Nacida en Constantina, una ciudad de Argelia, Hassiba compitió en carreras atléticas desde niña. Fue mejorando sus tiempos y llegó a participar, sin éxito, en los Juegos Olímpicos de Seúl. En 1991, en los Campeonatos Mundiales de Tokio, sorprendió al ganar, en el sprint final, los 1500 metros planos. Fue la primera atleta africana en coronarse en un mundial de atletismo.

Ese éxito le costaría caro. En su país cobraba fuerza el integrismo islámico, representado entonces por el Frente Islámico de Salvación,  que recelaba del nacionalismo laico del gobierno. Uno de sus centros era la ciudad natal de Boulmerka. Al regreso triunfal de la atleta, que fue acogida popularmente como heroína, vino una campaña feroz en su contra. El imam de Constantina declaró que ella no era musulmana porque corría con pantalón corto y se rehusaba a usar el velo. Fue algo que le dolió, porque el islam es su religión, pero también que le enseñó que su victoria no era deportiva, sino también para las mujeres de Argelia. Empezaron las amenazas de muerte, a ella y a su familia, que la obligarían a huir a Europa para entrenar.

En los Juegos Olímpicos de Barcelona fue la atleta más custodiada. Todo el tiempo había servicios de seguridad alrededor de ella, porque se sabía que su vida peligraba. La acompañaban hasta al baño. En esa tensión física y mental tenía que prepararse mentalmente para las competencias.

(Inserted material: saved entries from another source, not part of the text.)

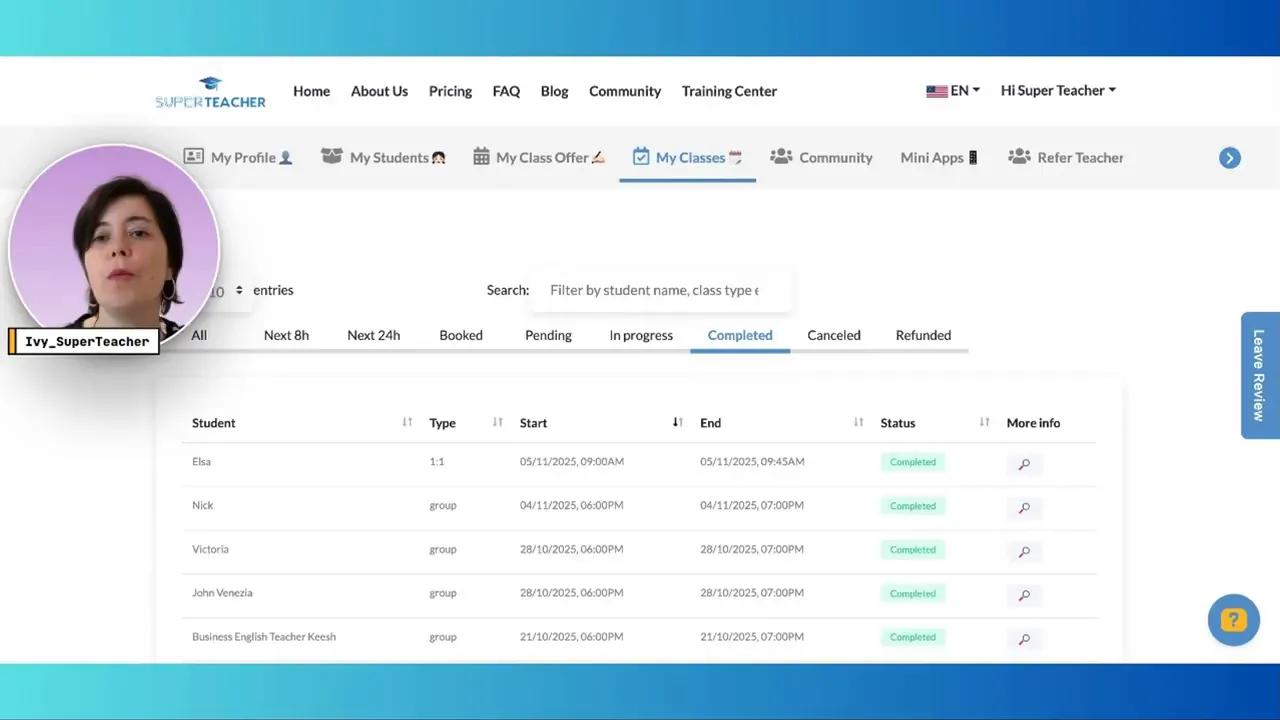Screen dimensions: 1280x720
Task: Sort the table by Status column
Action: pos(984,423)
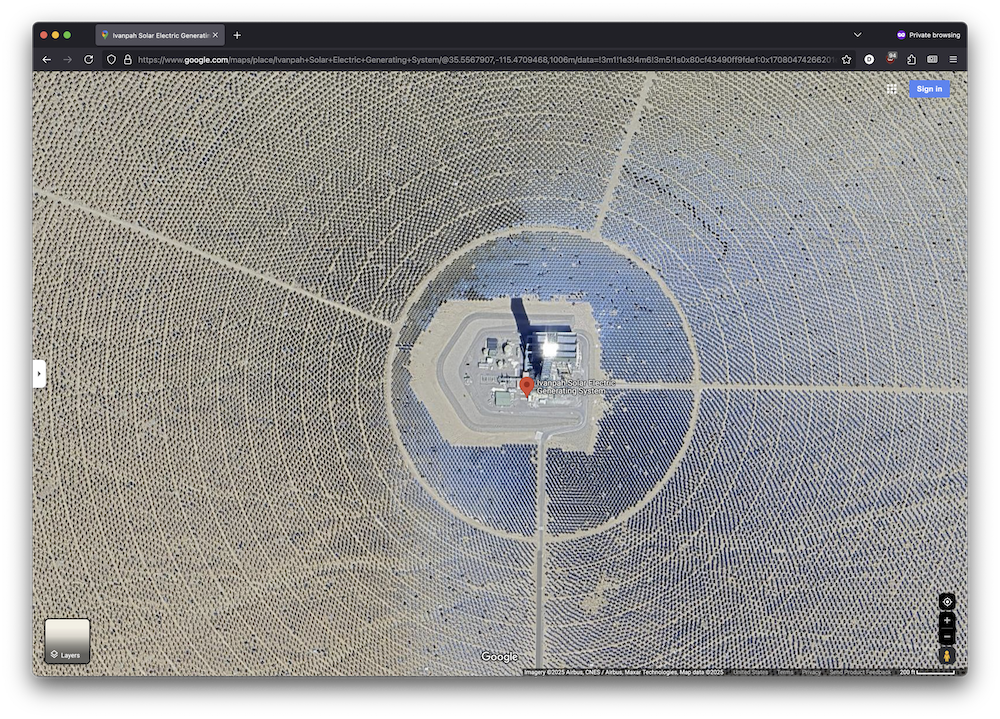Activate the Street View Pegman
This screenshot has height=719, width=1000.
point(947,656)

En la final, Boulmerka se le escapó a la rusa Rogacheva para llevarse el primer oro de Argelia en toda la historia. Al llegar, exultante, se sintió liberada. Pensó: “¡Ya gané! ¡Y si me matan será demasiado tarde!”.

Su regreso a Argelia, que ya estaba sumida en guerra civil entre el gobierno y los islamistas, fue muy diferente al del año anterior. Discreto, casi secreto. Su padre había sufrido un infarto y estaba en coma. Hassiba pensó que todo lo que había sucedido terminó por ser una carga enorme para el hombre, que sobrevivió más de dos décadas.

Pero siguió corriendo. Estuvo un tiempo viviendo en Cuba, para evitar a los terroristas. Obtuvo un bronce y un oro en los mundiales de atletismo de 1993 y 1996, pero al año siguiente, en la olimpiada de Atlanta, no alcanzó la final.

Tras su retiro, regresó a Argelia, donde se convirtió en una exitosa mujer de negocios (y la mayoría de los trabajadores de su empresa son mujeres) y en una defensora de los derechos de las mujeres de su país y del mundo, y su integración al mundo del deporte. Es miembro del Comité Olímpico Internacional y recibió el Premio Príncipe de Asturias del Deporte.